------ Task inputs
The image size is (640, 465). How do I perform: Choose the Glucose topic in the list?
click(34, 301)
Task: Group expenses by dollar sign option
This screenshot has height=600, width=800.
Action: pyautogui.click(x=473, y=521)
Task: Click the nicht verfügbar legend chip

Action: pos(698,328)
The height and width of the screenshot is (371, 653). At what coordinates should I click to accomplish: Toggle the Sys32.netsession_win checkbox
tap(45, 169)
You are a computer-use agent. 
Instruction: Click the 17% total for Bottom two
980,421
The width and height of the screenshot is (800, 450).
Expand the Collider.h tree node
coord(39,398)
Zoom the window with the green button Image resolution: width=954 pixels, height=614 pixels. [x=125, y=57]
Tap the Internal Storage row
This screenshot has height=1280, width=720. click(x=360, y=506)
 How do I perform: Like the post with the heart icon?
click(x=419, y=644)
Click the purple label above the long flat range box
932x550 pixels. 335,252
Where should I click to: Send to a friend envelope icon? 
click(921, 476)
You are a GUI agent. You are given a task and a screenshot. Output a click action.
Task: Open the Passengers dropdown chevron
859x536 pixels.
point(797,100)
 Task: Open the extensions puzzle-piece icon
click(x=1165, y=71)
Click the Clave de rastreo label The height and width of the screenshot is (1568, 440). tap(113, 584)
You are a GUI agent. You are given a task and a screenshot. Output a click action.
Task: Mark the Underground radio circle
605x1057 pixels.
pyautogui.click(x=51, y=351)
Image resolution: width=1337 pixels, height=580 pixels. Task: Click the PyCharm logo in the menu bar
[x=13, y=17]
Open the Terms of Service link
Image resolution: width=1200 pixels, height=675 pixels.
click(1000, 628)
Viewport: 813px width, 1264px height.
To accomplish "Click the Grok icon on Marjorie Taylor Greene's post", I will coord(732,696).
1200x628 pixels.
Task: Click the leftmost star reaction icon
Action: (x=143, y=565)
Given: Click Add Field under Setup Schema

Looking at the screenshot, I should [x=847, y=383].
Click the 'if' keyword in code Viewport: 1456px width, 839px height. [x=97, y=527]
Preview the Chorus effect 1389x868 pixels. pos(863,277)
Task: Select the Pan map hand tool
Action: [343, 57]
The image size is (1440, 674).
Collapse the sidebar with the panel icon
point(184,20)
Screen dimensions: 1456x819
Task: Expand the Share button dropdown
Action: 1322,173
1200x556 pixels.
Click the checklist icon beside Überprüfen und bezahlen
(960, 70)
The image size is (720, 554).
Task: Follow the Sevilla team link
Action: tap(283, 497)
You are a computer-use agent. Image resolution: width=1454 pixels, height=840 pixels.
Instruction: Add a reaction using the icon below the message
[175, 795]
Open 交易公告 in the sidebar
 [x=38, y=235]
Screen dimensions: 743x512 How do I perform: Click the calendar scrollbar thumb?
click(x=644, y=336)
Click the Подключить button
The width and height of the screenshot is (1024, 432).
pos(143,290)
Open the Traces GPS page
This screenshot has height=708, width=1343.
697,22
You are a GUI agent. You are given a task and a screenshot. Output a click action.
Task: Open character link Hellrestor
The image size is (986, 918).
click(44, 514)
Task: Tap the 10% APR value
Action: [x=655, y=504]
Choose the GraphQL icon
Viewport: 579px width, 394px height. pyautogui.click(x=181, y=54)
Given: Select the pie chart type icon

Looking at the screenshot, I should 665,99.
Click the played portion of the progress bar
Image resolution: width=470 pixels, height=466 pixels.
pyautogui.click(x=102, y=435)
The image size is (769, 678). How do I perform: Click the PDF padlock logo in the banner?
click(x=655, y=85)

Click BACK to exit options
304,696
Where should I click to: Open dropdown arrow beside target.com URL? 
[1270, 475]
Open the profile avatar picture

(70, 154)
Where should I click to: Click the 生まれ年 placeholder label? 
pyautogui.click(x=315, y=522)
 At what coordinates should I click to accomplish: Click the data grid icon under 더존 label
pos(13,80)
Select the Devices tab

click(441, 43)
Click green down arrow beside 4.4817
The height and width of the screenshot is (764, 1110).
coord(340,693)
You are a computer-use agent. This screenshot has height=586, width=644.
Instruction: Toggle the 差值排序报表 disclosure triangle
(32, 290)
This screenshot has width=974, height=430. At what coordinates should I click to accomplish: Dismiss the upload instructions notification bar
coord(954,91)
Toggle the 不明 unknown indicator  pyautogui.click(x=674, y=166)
------------
» **Work instruction**
An exact restatement of the data is required.

» **Solution for this exercise**
The image size is (640, 465). How do I perform: Choose the Glucose topic in the list?
click(34, 301)
Task: Group expenses by dollar sign option
This screenshot has height=600, width=800.
Action: pyautogui.click(x=473, y=521)
Task: Click the nicht verfügbar legend chip

Action: pos(698,328)
The height and width of the screenshot is (371, 653). At what coordinates should I click to accomplish: Toggle the Sys32.netsession_win checkbox
tap(45, 169)
You are a computer-use agent. 
Instruction: Click the 17% total for Bottom two
980,421
The width and height of the screenshot is (800, 450).
Expand the Collider.h tree node
coord(39,398)
Zoom the window with the green button Image resolution: width=954 pixels, height=614 pixels. [x=125, y=57]
Tap the Internal Storage row
This screenshot has height=1280, width=720. click(x=360, y=506)
 How do I perform: Like the post with the heart icon?
click(x=419, y=644)
Click the purple label above the long flat range box
932x550 pixels. 335,252
Where should I click to: Send to a friend envelope icon? 
click(921, 476)
You are a GUI agent. You are given a task and a screenshot. Output a click action.
Task: Open the Passengers dropdown chevron
859x536 pixels.
point(797,100)
 Task: Open the extensions puzzle-piece icon
click(x=1165, y=71)
Click the Clave de rastreo label The height and width of the screenshot is (1568, 440). tap(113, 584)
You are a GUI agent. You are given a task and a screenshot. Output a click action.
Task: Mark the Underground radio circle
605x1057 pixels.
pyautogui.click(x=51, y=351)
Image resolution: width=1337 pixels, height=580 pixels. Task: Click the PyCharm logo in the menu bar
[x=13, y=17]
Open the Terms of Service link
Image resolution: width=1200 pixels, height=675 pixels.
click(1000, 628)
Viewport: 813px width, 1264px height.
To accomplish "Click the Grok icon on Marjorie Taylor Greene's post", I will coord(732,696).
1200x628 pixels.
Task: Click the leftmost star reaction icon
Action: (x=143, y=565)
Given: Click Add Field under Setup Schema

Looking at the screenshot, I should [x=847, y=383].
Click the 'if' keyword in code Viewport: 1456px width, 839px height. [x=97, y=527]
Preview the Chorus effect 1389x868 pixels. pos(863,277)
Task: Select the Pan map hand tool
Action: [343, 57]
The image size is (1440, 674).
Collapse the sidebar with the panel icon
point(184,20)
Screen dimensions: 1456x819
Task: Expand the Share button dropdown
Action: 1322,173
1200x556 pixels.
Click the checklist icon beside Überprüfen und bezahlen
(960, 70)
The image size is (720, 554).
Task: Follow the Sevilla team link
Action: tap(283, 497)
You are a computer-use agent. Image resolution: width=1454 pixels, height=840 pixels.
Instruction: Add a reaction using the icon below the message
[175, 795]
Open 交易公告 in the sidebar
 [x=38, y=235]
Screen dimensions: 743x512 How do I perform: Click the calendar scrollbar thumb?
click(x=644, y=336)
Click the Подключить button
The width and height of the screenshot is (1024, 432).
pos(143,290)
Open the Traces GPS page
This screenshot has height=708, width=1343.
697,22
You are a GUI agent. You are given a task and a screenshot. Output a click action.
Task: Open character link Hellrestor
The image size is (986, 918).
click(44, 514)
Task: Tap the 10% APR value
Action: [x=655, y=504]
Choose the GraphQL icon
Viewport: 579px width, 394px height. pyautogui.click(x=181, y=54)
Given: Select the pie chart type icon

Looking at the screenshot, I should 665,99.
Click the played portion of the progress bar
Image resolution: width=470 pixels, height=466 pixels.
pyautogui.click(x=102, y=435)
The image size is (769, 678). How do I perform: Click the PDF padlock logo in the banner?
click(x=655, y=85)

Click BACK to exit options
304,696
Where should I click to: Open dropdown arrow beside target.com URL? 
[1270, 475]
Open the profile avatar picture

(70, 154)
Where should I click to: Click the 生まれ年 placeholder label? 
pyautogui.click(x=315, y=522)
 At what coordinates should I click to accomplish: Click the data grid icon under 더존 label
pos(13,80)
Select the Devices tab

click(441, 43)
Click green down arrow beside 4.4817
The height and width of the screenshot is (764, 1110).
coord(340,693)
You are a computer-use agent. This screenshot has height=586, width=644.
Instruction: Toggle the 差值排序报表 disclosure triangle
(32, 290)
This screenshot has width=974, height=430. At what coordinates should I click to accomplish: Dismiss the upload instructions notification bar
coord(954,91)
Toggle the 不明 unknown indicator  pyautogui.click(x=674, y=166)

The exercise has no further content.